The client recognized an opportunity to transform support from a cost center into a competitive advantage. They envisioned an AI-powered platform that would provide technicians with instant, trustworthy answers through natural-language conversations while maintaining full traceability to source documentation. The solution also needed to support multiple languages, work effectively for geographically distributed teams, and remain useful in environments with limited internet connectivity.

Solution

Instinctools designed and delivered an AI-powered knowledge platform that unified technical documentation, conversational search, and peer-to-peer expertise sharing into a single field support application. To accelerate validation, the team first developed a clickable prototype before formal project approval, allowing stakeholders to test the concept, gather feedback, and refine priorities before committing to full-scale development.

The platform was built around a conversational AI assistant that enables technicians to ask questions in natural language or enter fault codes directly. Using semantic search and retrieval-augmented generation, the system delivers concise answers supported by citations linking back to original manuals, technical bulletins, and maintenance procedures. To improve relevance, search results are automatically filtered according to the turbine models serviced by each technician.

Instinctools extended the original concept by introducing a peer-to-peer knowledge-sharing network. Technicians can identify colleagues with experience on specific turbine models, exchange troubleshooting insights, and collaborate through in-app communication channels. This transformed the solution from a document repository into a collaborative field support ecosystem.

The architecture was designed for reliability, scalability, and compliance. Hosted on AWS within EU data boundaries, the platform leveraged AWS Bedrock and Anthropic Claude for AI capabilities, pgvector for semantic retrieval, DeepL for multilingual translation, and Auth0 for secure identity management.
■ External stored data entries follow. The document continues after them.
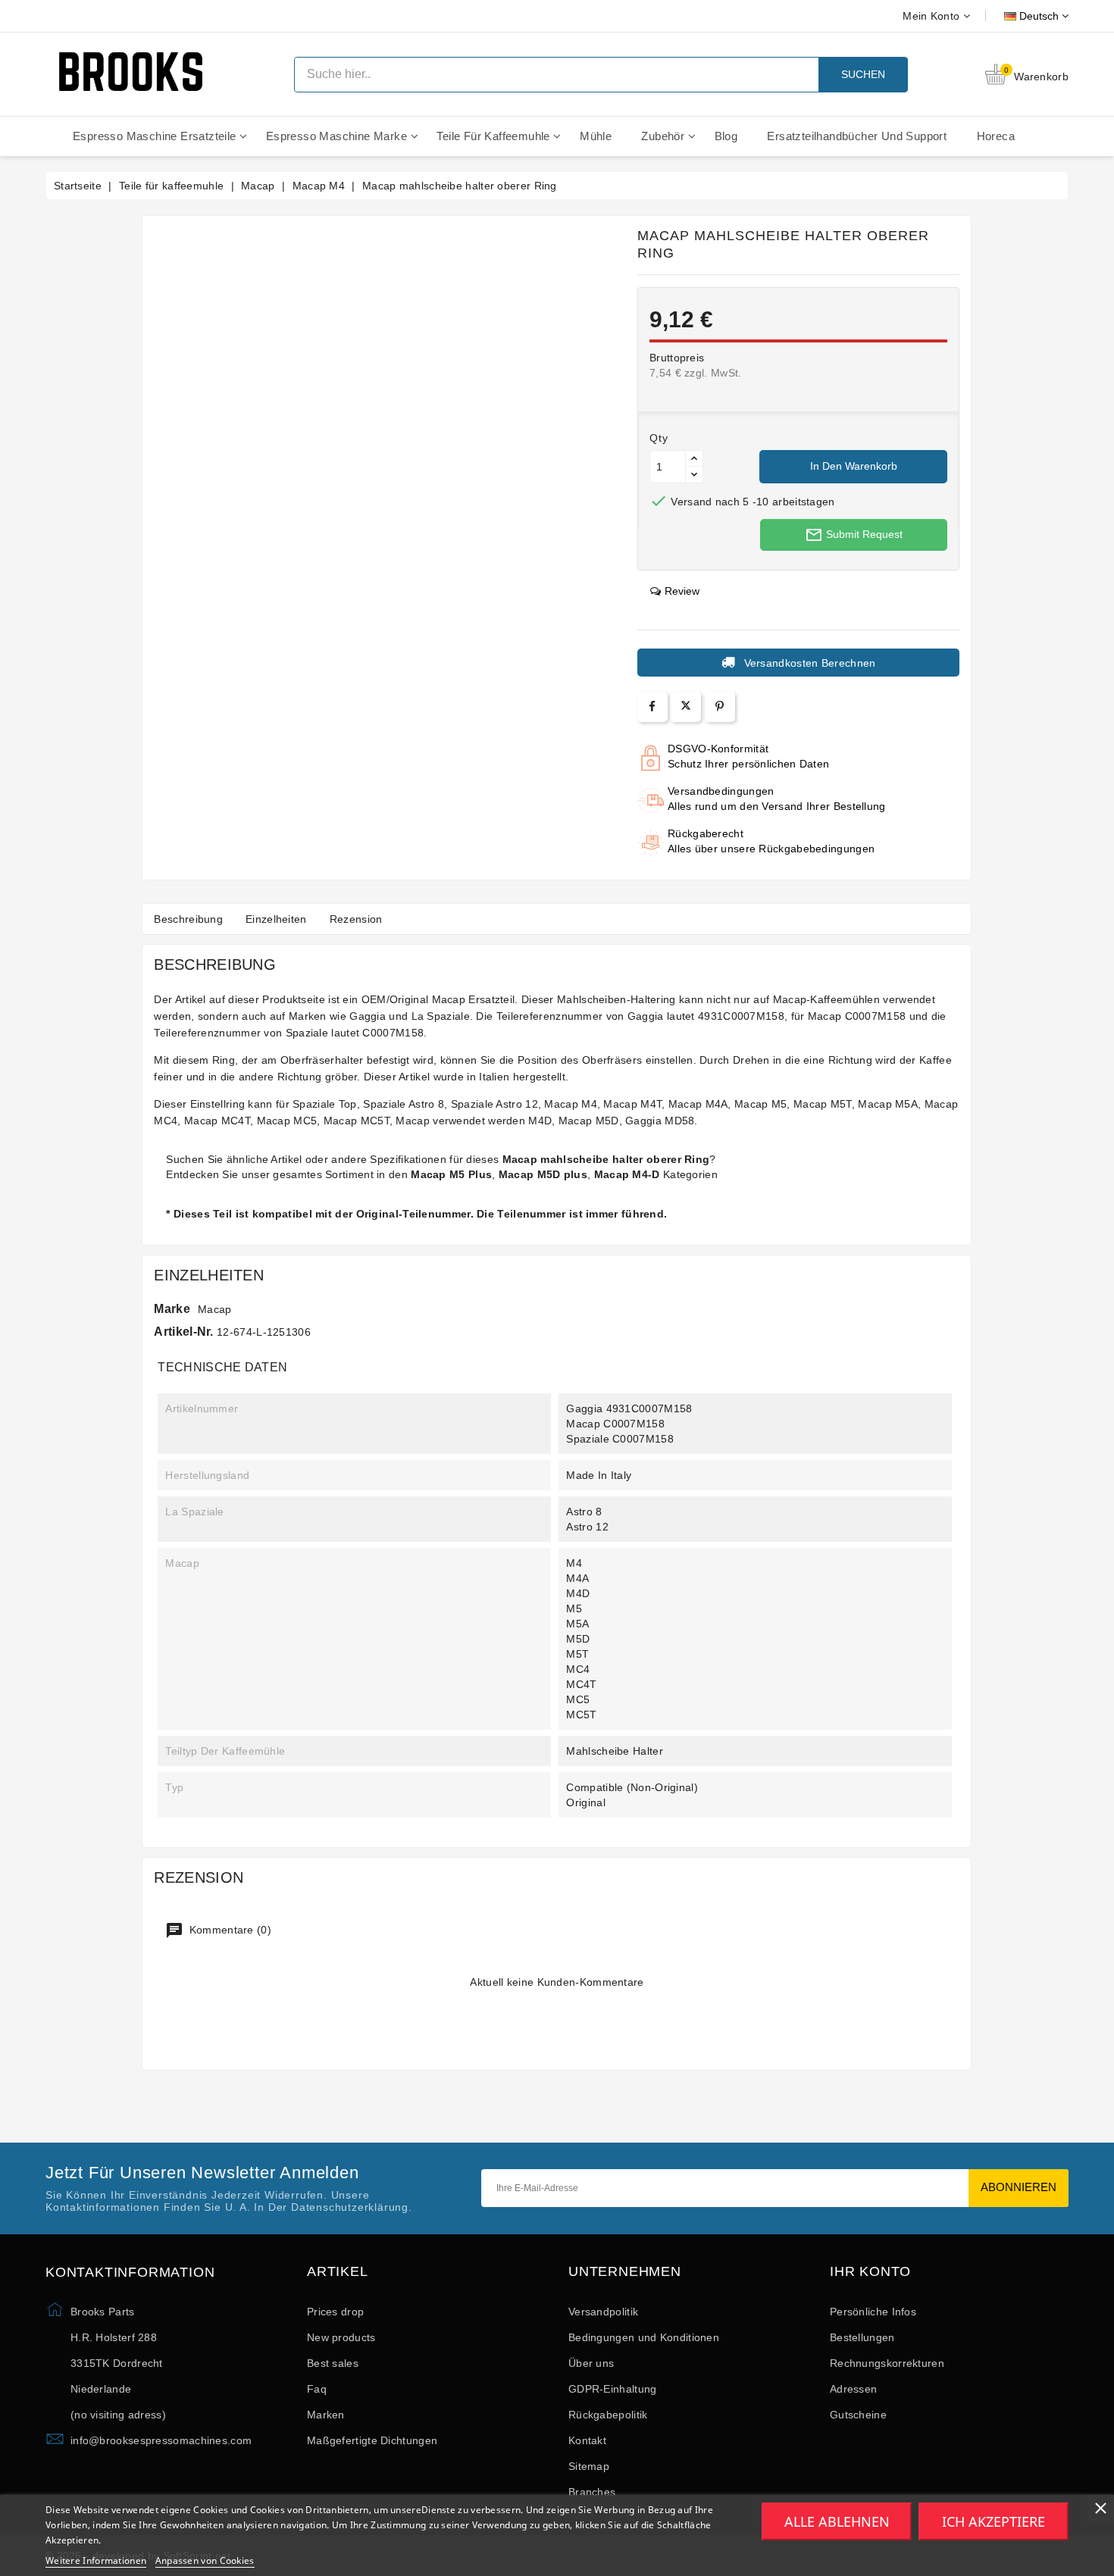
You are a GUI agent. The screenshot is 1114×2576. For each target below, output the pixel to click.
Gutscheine (858, 2415)
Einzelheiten (276, 919)
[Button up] (694, 458)
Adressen (853, 2389)
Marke (172, 1308)
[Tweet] (686, 706)
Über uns (591, 2363)
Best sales (332, 2363)
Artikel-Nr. (183, 1331)
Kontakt (587, 2440)
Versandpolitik (603, 2312)
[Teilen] (652, 706)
Offline functionality enabled technicians to access saved documents even in low-connectivity environments, ensuring operational continuity during offshore and remote maintenance activities.

Results

The AI-powered knowledge platform successfully transformed technical support into a strategic product differentiator for the manufacturer. By consolidating fragmented documentation into a single conversational interface and augmenting it with a structured technician network, the solution significantly reduced the time and effort required to diagnose and resolve field issues.

Following rollout to an initial group of 100 technicians, adoption grew organically as users recognized the value of faster access to verified information and peer expertise. The platform reduced support requests escalated to the manufacturer’s customer support teams by 37%, enabling experts to focus on higher-value activities while empowering technicians to solve more issues independently. Technicians could obtain source-verified answers in less than 30 seconds, dramatically improving responsiveness during maintenance operations.
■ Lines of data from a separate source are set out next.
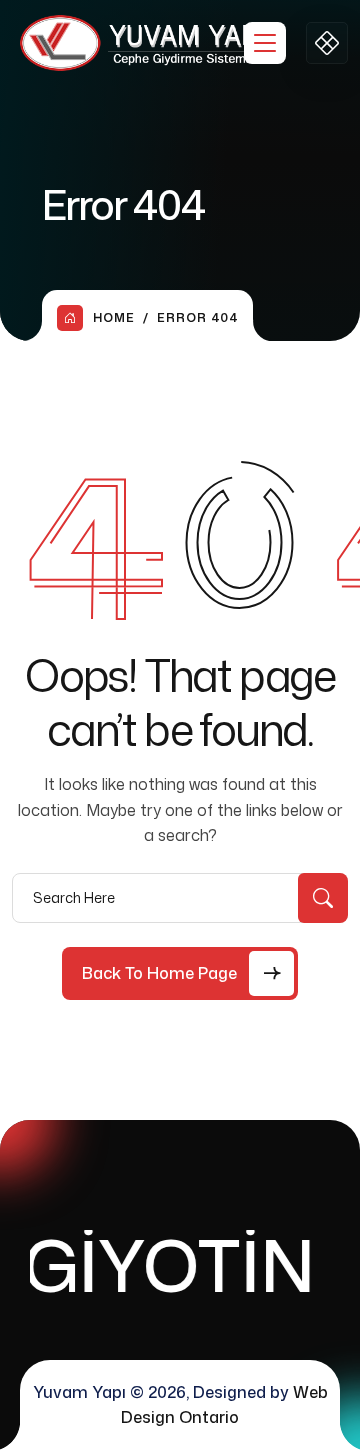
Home (114, 317)
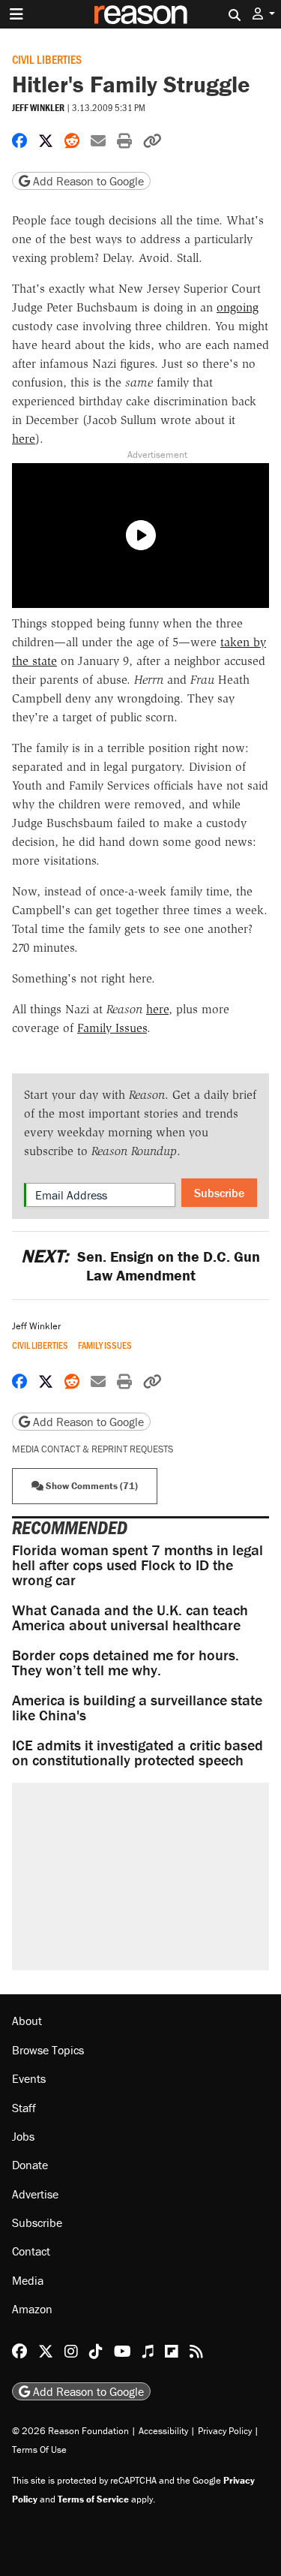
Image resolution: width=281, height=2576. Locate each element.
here (23, 439)
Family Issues (112, 1028)
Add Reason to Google (87, 180)
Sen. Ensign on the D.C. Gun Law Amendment (140, 1265)
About (27, 2020)
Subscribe (219, 1192)
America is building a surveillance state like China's (137, 1707)
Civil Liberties (47, 59)
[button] (264, 14)
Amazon (32, 2308)
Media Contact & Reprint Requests (92, 1449)
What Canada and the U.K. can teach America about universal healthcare (130, 1617)
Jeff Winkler (38, 107)
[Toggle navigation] (16, 14)
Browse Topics (48, 2049)
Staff (24, 2107)
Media (27, 2280)
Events (29, 2078)
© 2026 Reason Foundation (70, 2430)
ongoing (238, 307)
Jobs (23, 2136)
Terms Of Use (39, 2449)
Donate (30, 2164)
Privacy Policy (225, 2430)
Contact (31, 2251)
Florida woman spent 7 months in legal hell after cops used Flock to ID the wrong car (137, 1564)
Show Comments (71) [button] (90, 1485)
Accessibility (163, 2430)
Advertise (35, 2193)
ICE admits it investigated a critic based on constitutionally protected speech (137, 1752)
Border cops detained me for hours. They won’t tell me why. (125, 1662)
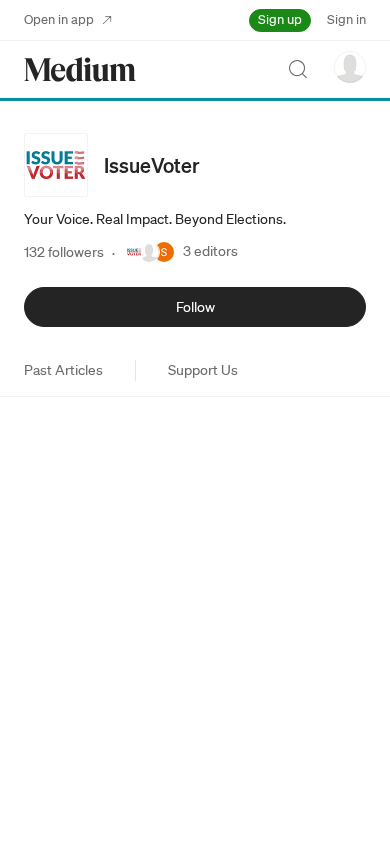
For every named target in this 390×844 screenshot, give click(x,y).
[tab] (63, 370)
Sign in (346, 19)
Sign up (280, 19)
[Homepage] (80, 69)
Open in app (59, 19)
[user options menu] (350, 67)
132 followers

The combination of AI-powered search, fault-code recognition, personalized content recommendations, and collaborative knowledge sharing accelerated troubleshooting by 2.5 times compared to previous processes. At the same time, every AI-generated response maintained traceability to approved documentation, increasing confidence in recommendations and supporting safe decision-making in the field.
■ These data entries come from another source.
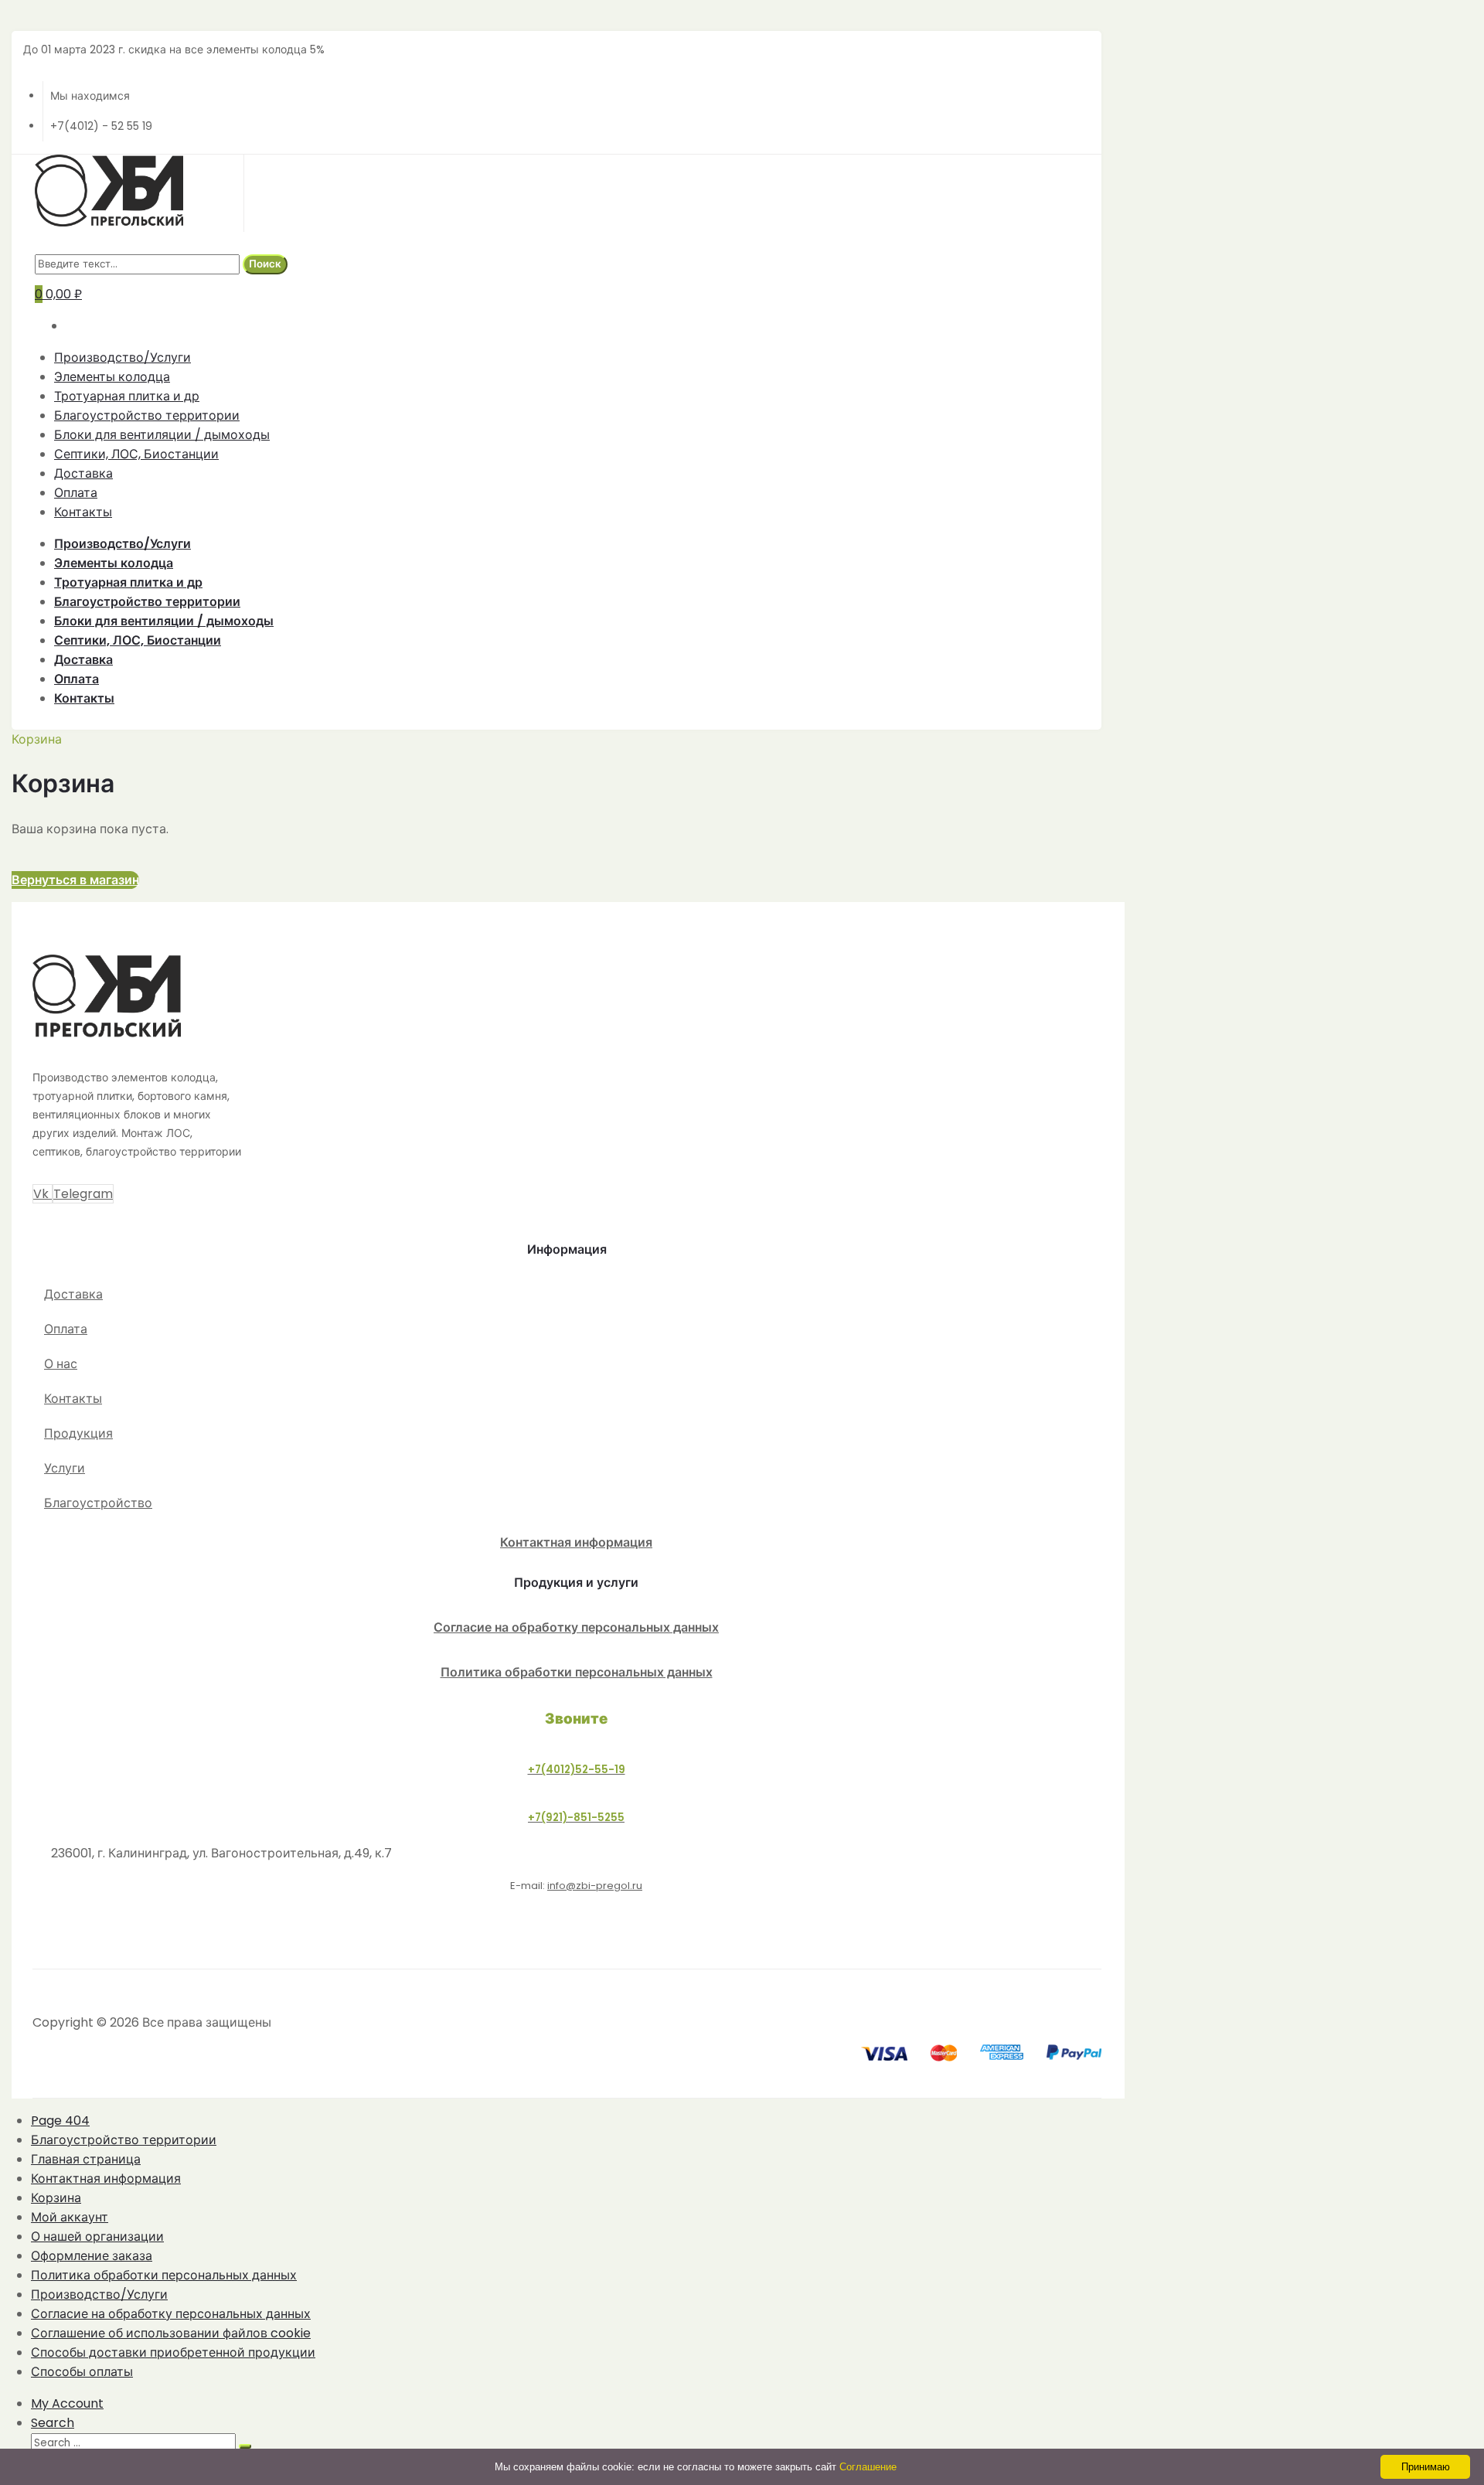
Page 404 (60, 2120)
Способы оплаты (82, 2372)
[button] (67, 1294)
Beyond the immediate operational gains, the project created a scalable foundation for future growth. The modular architecture can be extended across additional turbine product lines and adapted for other asset-intensive industries that rely on distributed field service teams. The result was a measurable improvement in customer support efficiency, technician productivity, and overall service experience, turning post-sale support into a valuable competitive advantage.